In an effort to make speech the dominant way that people control technology, AT&T is opening up its speech-recognition technology for others to use. Starting in June, software engineers can tap into a cloud service offered by the company to make any device that can connect to the Internet respond to its master’s voice.
AT&T believes the technology could ultimately be used for everything from smart-phone apps and online games to cars and appliances. While the initial offering will only convert speech into text, and corresponding commands, the company is considering a broader set of offerings later, including ones that translate English text into six other languages and vice versa, and can also synthesize translated speech.

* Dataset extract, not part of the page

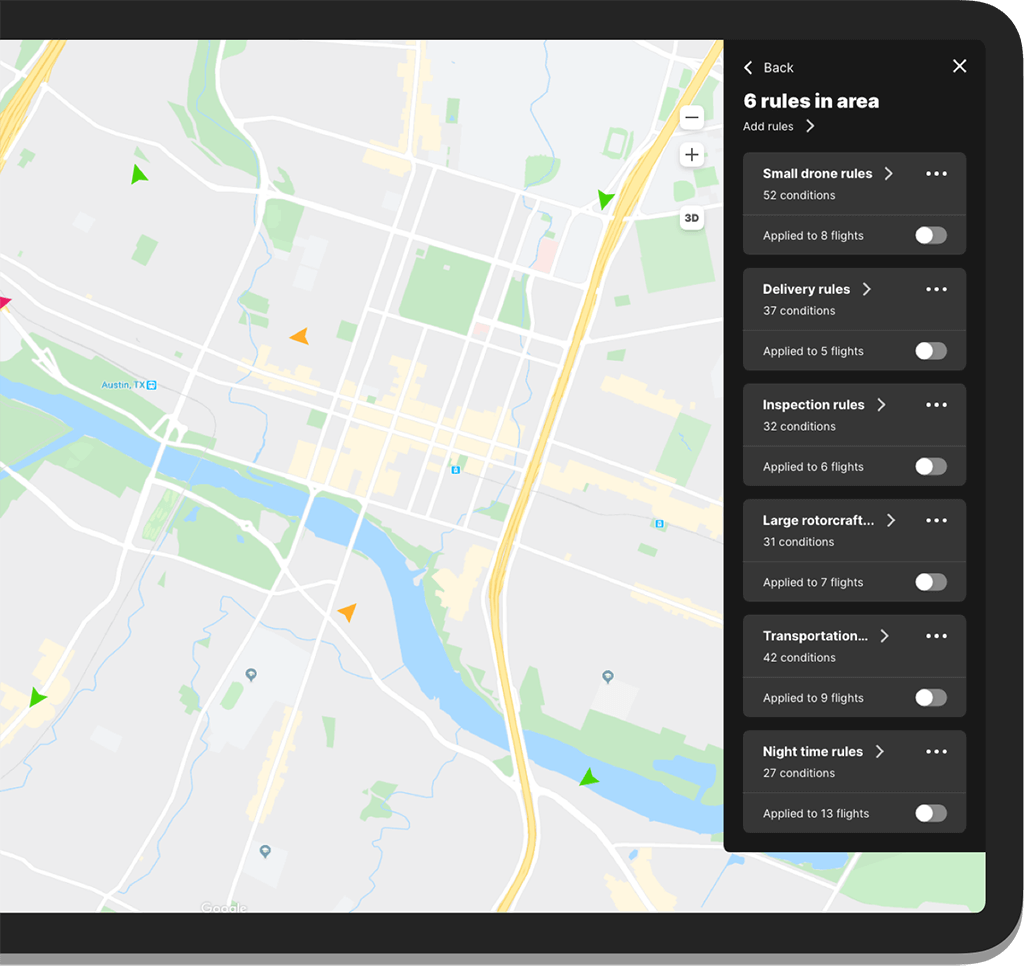
Task: Open the Inspection rules entry
Action: click(x=813, y=405)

“We believe there are a lot of smart people out there who can create applications and services we have never dreamt of before,” says Mazin Gilbert, vice president for intelligent systems research at AT&T Labs in Florham Park, New Jersey. To use the technology, developers write code into their software to take advantage of an API (application programming interface) specified by AT&T. That code causes an application to send speech to AT&T over the Internet, where it is converted to text and returned to the device. The new APIs were announced last week. AT&T claims the technology is 95 percent accurate in taking English speech and rendering it as text. It says its accuracy at converting the meaning of English text to and from other languages ranges from 70 percent to 80 percent.

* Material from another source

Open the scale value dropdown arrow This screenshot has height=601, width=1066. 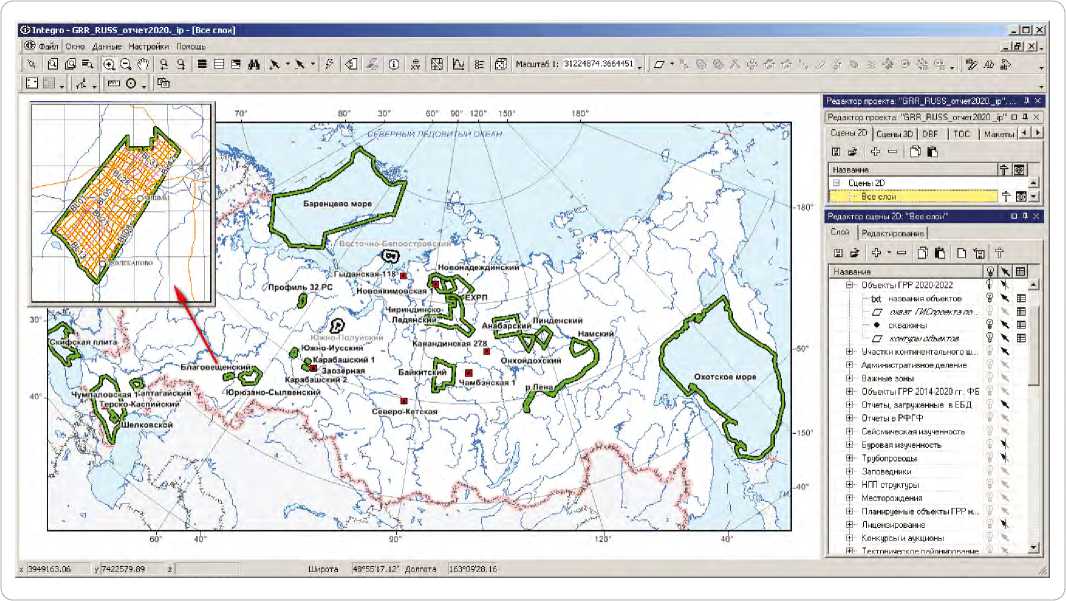point(640,66)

The underlying speech technology now being offered by AT&T is already used in many of its own applications, including the AT&T translator app for Android and iOS phones, and mobile voice directory search provided by Yellow Pages. “I want to be able to have a million apps riding on our platform, not hundreds, as we have today,” Gilbert says. “Whatever your wild idea is—we want to provide those APIs. I’ll be honest: I don’t know what people are going to use it for.”
The AT&T technology builds on decades of innovation at Bell Labs prior to the breakup of AT&T and the subsequent establishment of AT&T’s own service-centric labs. However, the company must compete with more established providers of speech-recognition technology, especially in the realm of smart phones.
For example, Nuance provides speech-recognition capabilities to many companies including, reportedly, Apple for its Siri personal assistant. Google’s speech-recognition technology is offered throughout its Android smart-phone operating system, and by any app written for an Android device. Microsoft also has speech-recognition technology, which appears in its Windows Phone operating system and in products from partners such as Ford, with its Sync system for in-car entertainment.